The sample size of 20 patients in this study is a limiting factor. It was deemed that due to the sample size and repeated measures, a P-value resulting from further statistical testing would be underpowered. As this is not a common procedure, treating only 3–10 patients per year, to obtain a larger sample size to perform additional statistical testing would require many more years' worth of patients. Patient selection was performed to achieve diverse height, weight, and age data for exploratory analysis, however, information addressing circumference of the ankle and patient separation specifically would have been useful to quantify patient predictors so dose differences against patient height could be better contextualised and reported. Unlike height and weight, this information was not recorded as part of routine clinical practice.

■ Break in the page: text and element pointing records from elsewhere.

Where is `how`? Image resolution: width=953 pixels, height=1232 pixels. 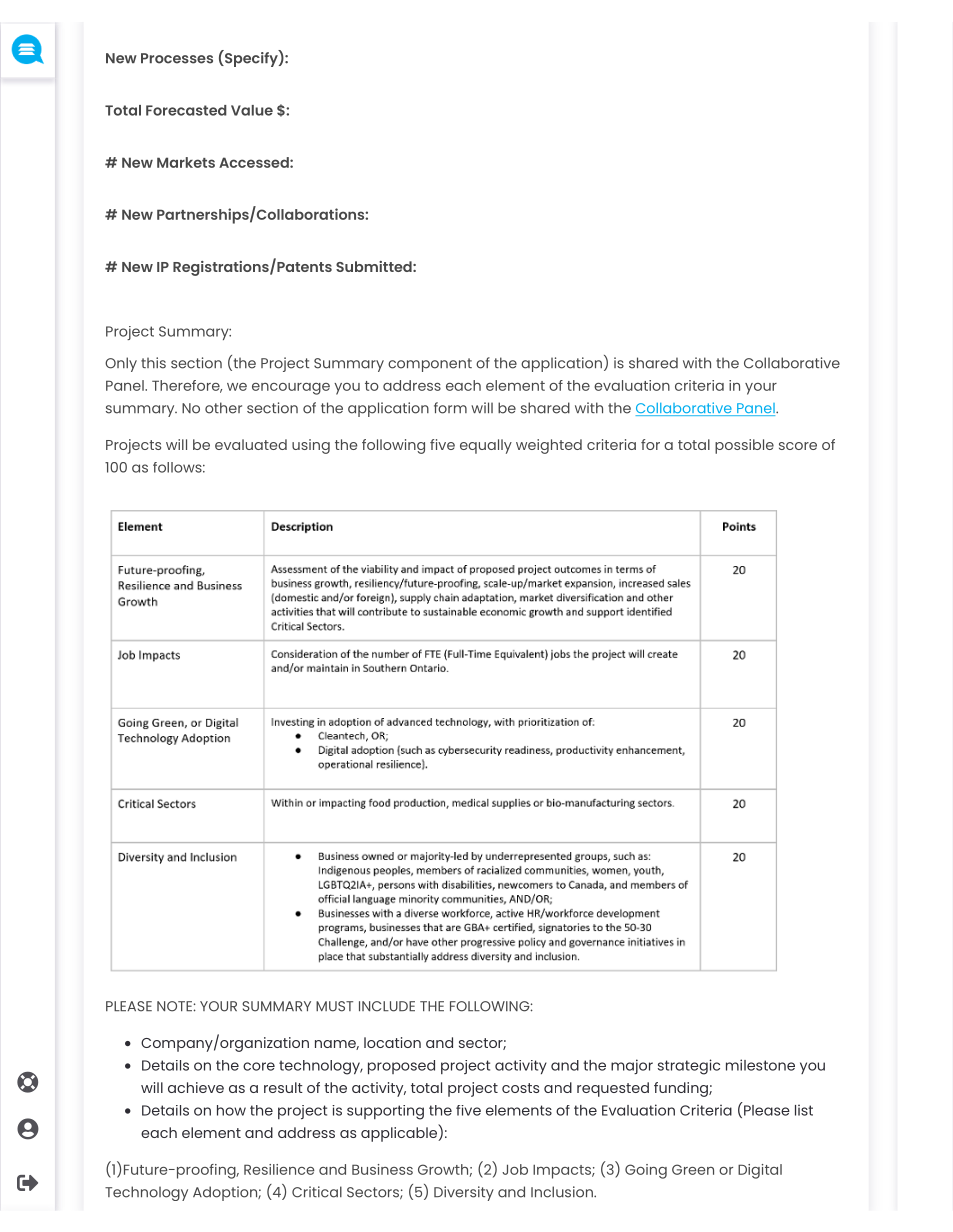
how is located at coordinates (231, 1110).
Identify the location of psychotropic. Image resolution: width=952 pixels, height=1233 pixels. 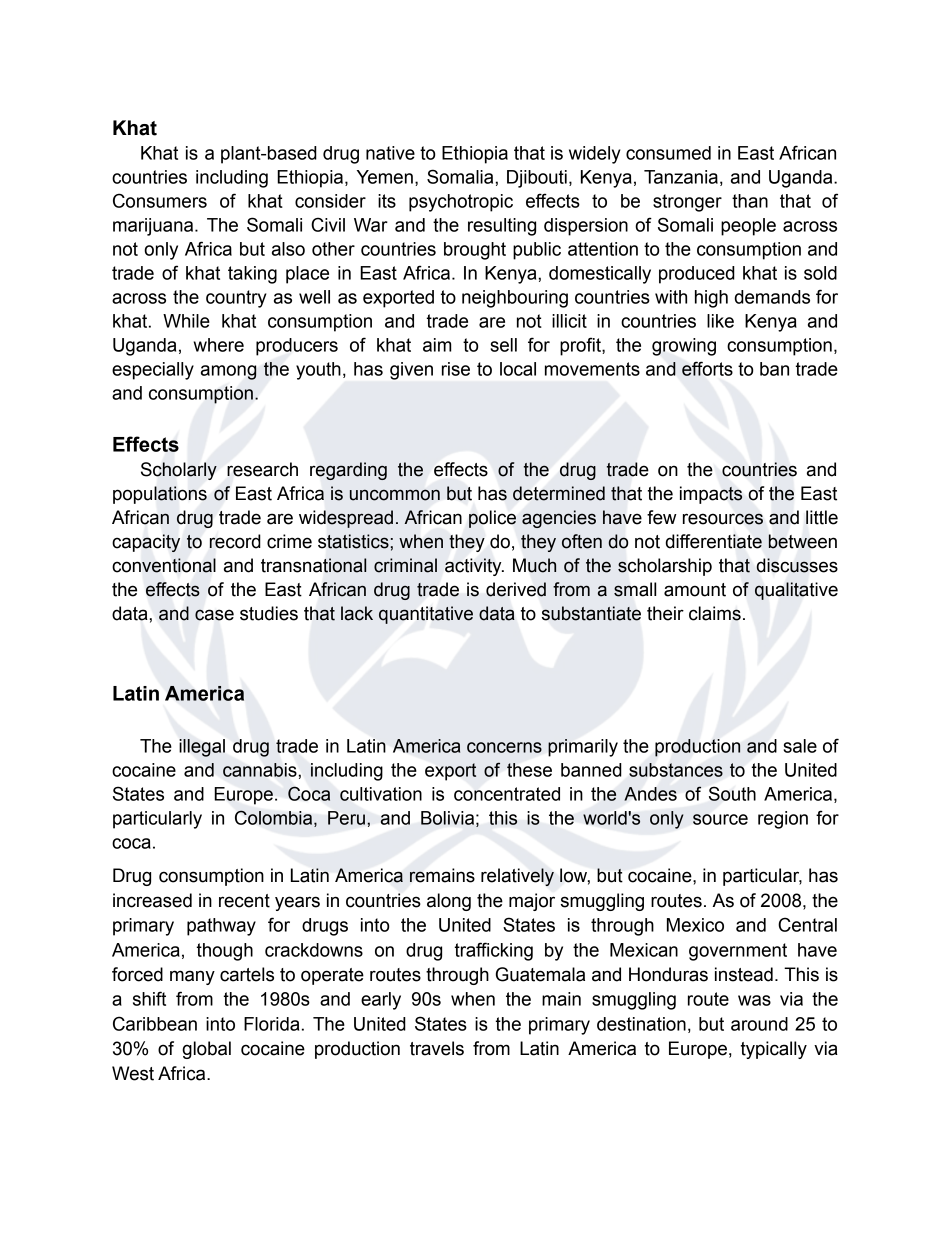
(461, 203).
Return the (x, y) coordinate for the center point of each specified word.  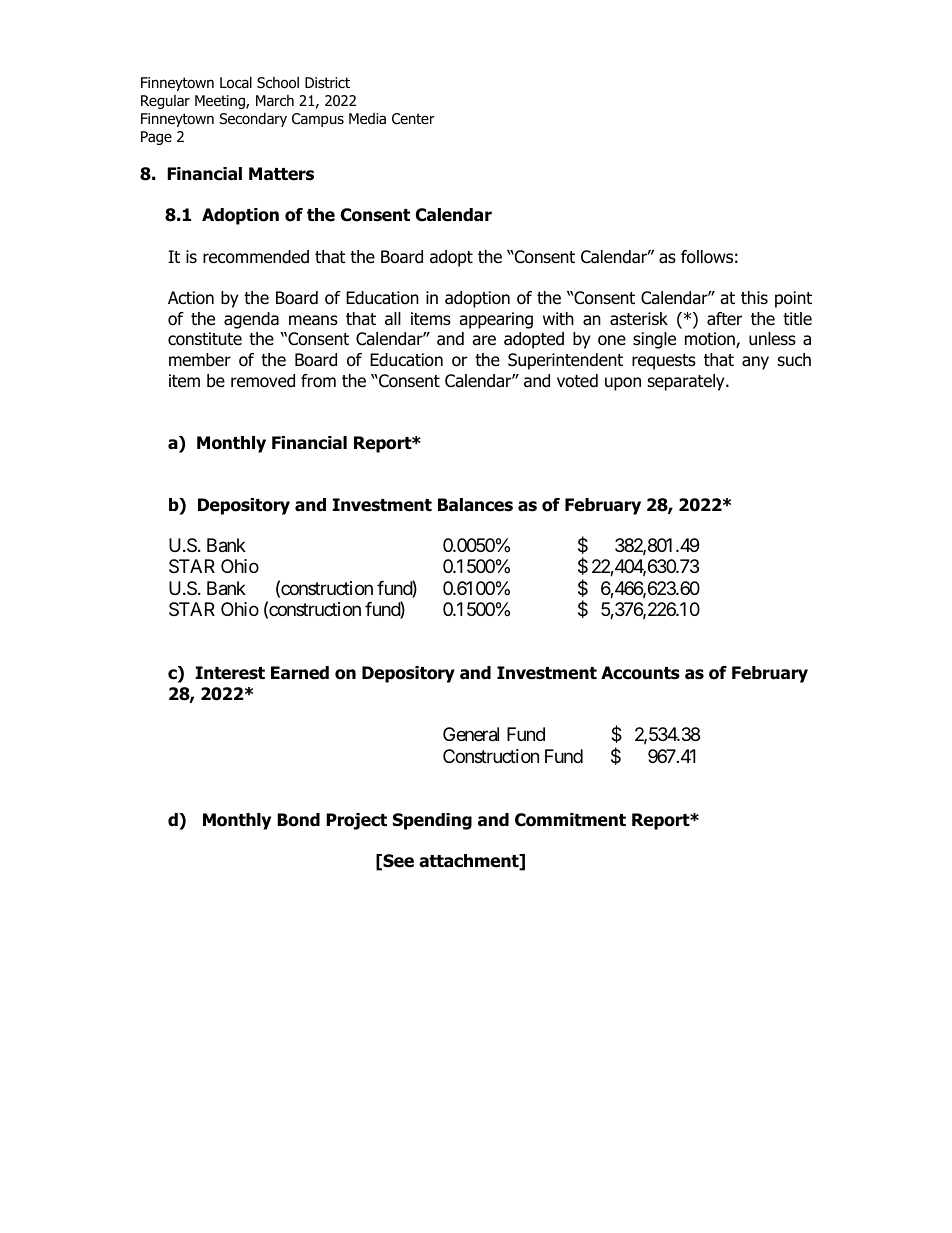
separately (687, 382)
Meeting (221, 102)
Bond (298, 820)
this (754, 297)
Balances (475, 505)
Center (413, 118)
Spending (432, 821)
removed (263, 381)
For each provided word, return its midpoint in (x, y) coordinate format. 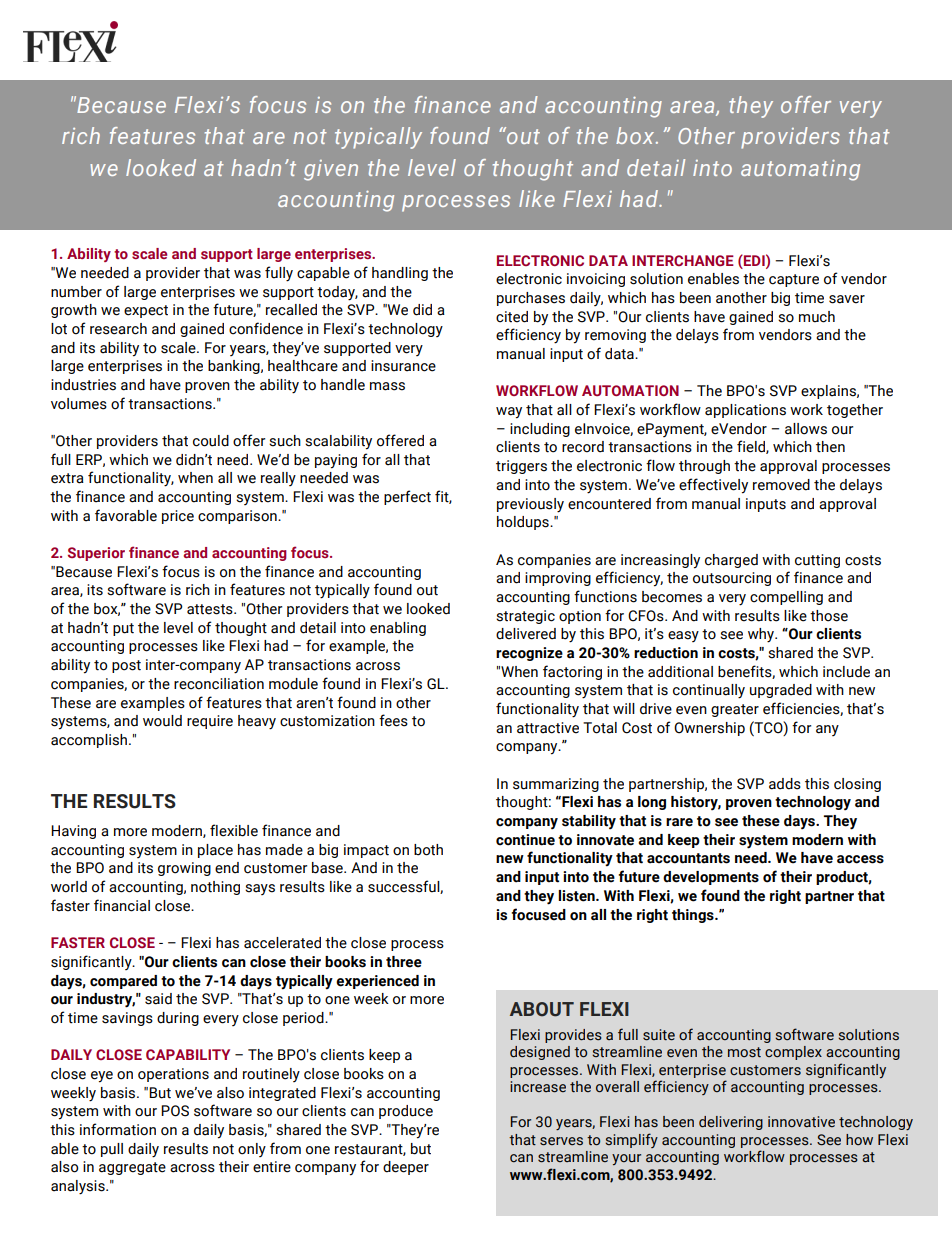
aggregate (132, 1168)
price (178, 517)
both (428, 850)
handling (400, 274)
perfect (407, 497)
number (76, 292)
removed (781, 485)
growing (184, 869)
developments (711, 878)
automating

Further, acknowledging the retrospective planning nature of this study, future work into dosimetric validation of results using phantoms or in-vivo dosimetry is recommended to support the TPS dose calculations. Another limitation of this study is the variability of bolus placement between clinical plans. Whilst all patients included in this study completed treatment with the utilisation of 1 cm of bolus, variations in bolus positioning, such as junctions between bolus pieces of the feet and ankles were observed and may have impacted heel and midfoot dosimetry. While there is a specified procedure for bolus construction, there is some variability between patients due to differing foot sizes with different foot flex, in an attempt to get the bolus to stay in place (Fig. 1). Improving coverage to achieve ±10% of the reference dose in TBI treatment is admirable for promoting good practice. This planning study has demonstrated that with reasonable intervention, through the use of bolus, admirable dosimetry is achievable without significant change to the organ at risk doses. The departmental protocol has been reviewed and will continue to be updated with the aim of greater consistency and standardisation, though it is acknowledged that some variations will occur due to patient-specific factors.
Conclusion
This study found that the current utilisation of ankle and foot bolus is necessary to achieve the primary dosimetric goal of a minimum dose of 90% of the prescribed dose (V90) to all subregions of the feet and ankles for all paediatric patients treated with MATBI. However, the initial rationale to utilise bolus for maximum dose reduction in the ankle region is not supported. When the bolus was removed comparable V100, V110, and D1cc dosimetry was possible however adequate V90 coverage was not possible without bolus even with MU optimisation, specifically in the toes. This study found a stronger correlation between height and maximum dose compared to weight and age in the ankles and feet regardless of bolus use. Future work assessing patient parameters such as ankle circumference and separation may be required to provide age thresholds and potential height indicators to determine patient-specific use.
Conflict of Interest
The authors declare no conflict of interest.
Open Research
DATA AVAILABILITY STATEMENT
The data that support the findings of this study are available from the corresponding author upon reasonable request.